I'm in Philadelphia visiting Rachel's family, and therefore offer just a few links -- from the Times, which I'm reading online rather than wrap around me in customary fashion. Both are, however, appropriate to my free-speech week.
There's the brave gay student in a Missouri high school where free speech normally, it seems, consists of pseudo-Christian, anti-gay slogans on student T-shirts. Brave because he'd refused twice to be intimidated by school officials claiming "Gay and Proud" an offensive slogan. (One of the T-shirts was from a Gay-Straight Alliance in his previous school in Arkansas.</i>. Bill Clinton aside, I confess to being startled that Arkansas was the model for tolerance.)

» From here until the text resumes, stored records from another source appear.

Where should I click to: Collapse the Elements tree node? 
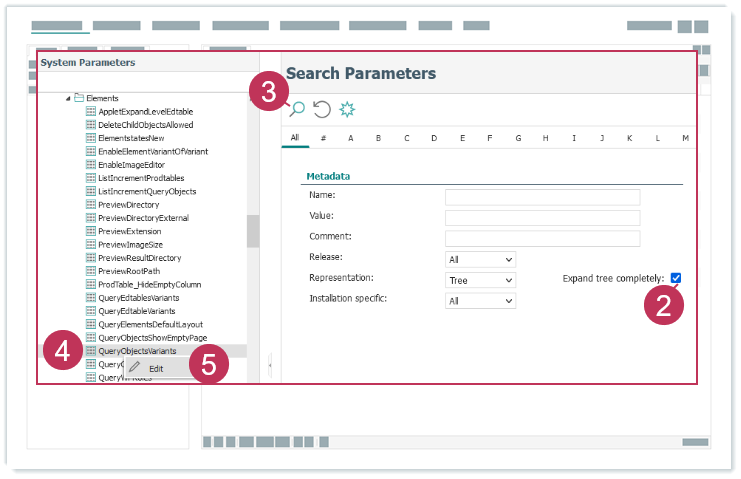click(x=69, y=98)
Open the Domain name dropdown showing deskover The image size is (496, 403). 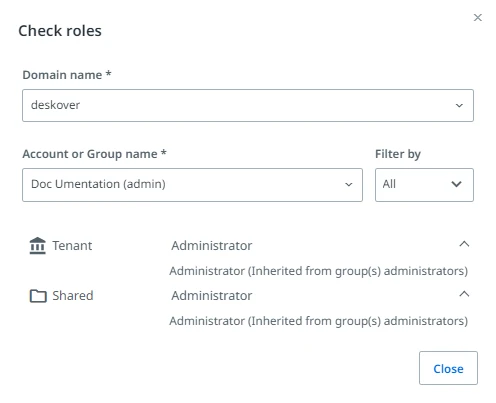coord(248,105)
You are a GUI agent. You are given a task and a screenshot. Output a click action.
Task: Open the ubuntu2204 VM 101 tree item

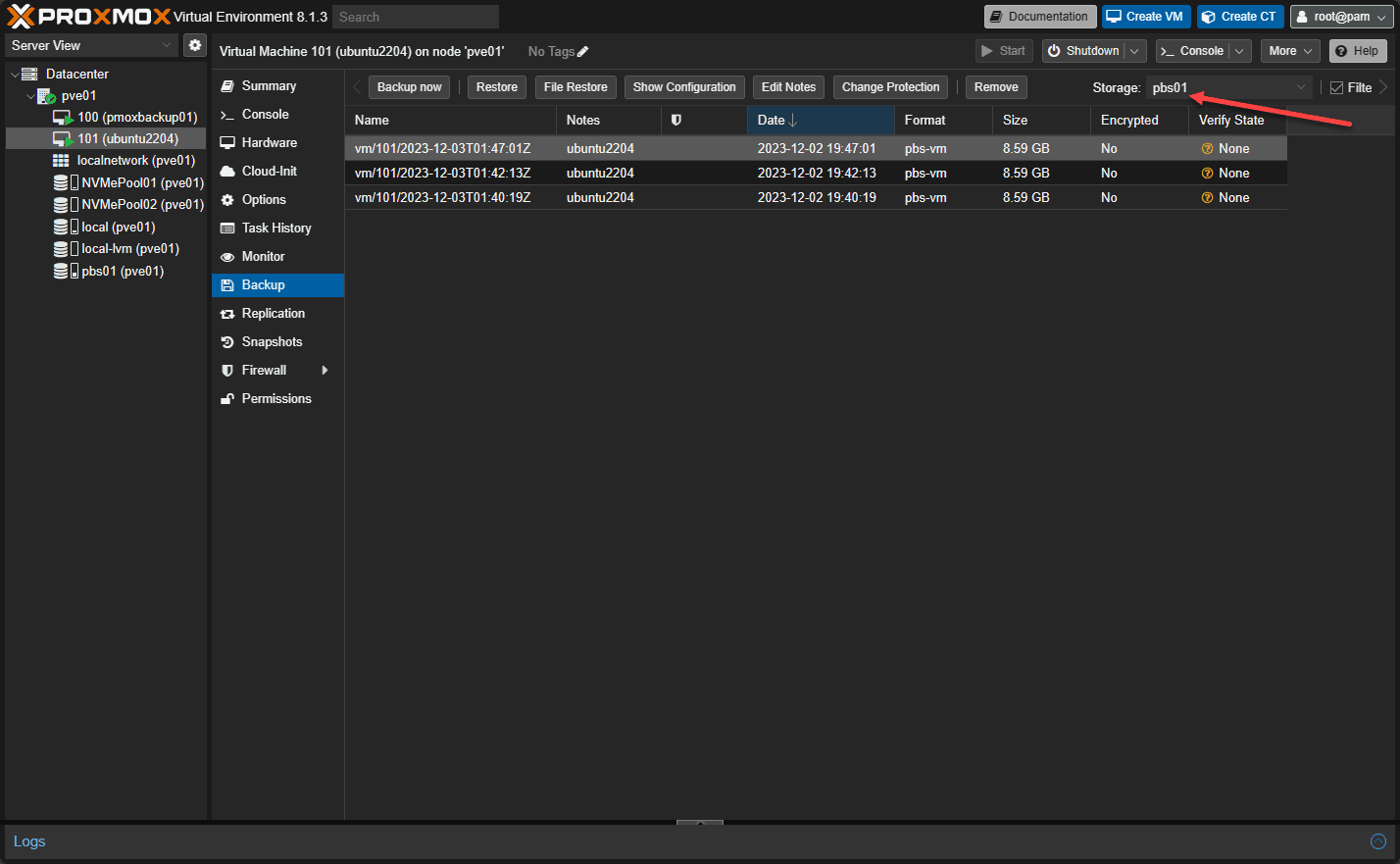pos(127,138)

Then there's the always lucid Frank Rich's deconstruction of the brouhaha over the Nicolette Sheridan TV ad on Monday Night Football. I recommend the piece, "The Great Indecency Hoax," in its entirety, especially for its revealing the manipulative hand of the American Family Association in the "controversy." But I was particularly struck by this:
Again as in the Jackson case, we are also asked to believe that pro football is what Pat Buchanan calls "the family entertainment, the family sports show" rather than what it actually is: a Boschian jamboree of bumping-and-grinding cheerleaders, erectile-dysfunction pageantry and, as Don Imus puts it, "wife-beating drug addicts slamming the hell out of each other" on the field.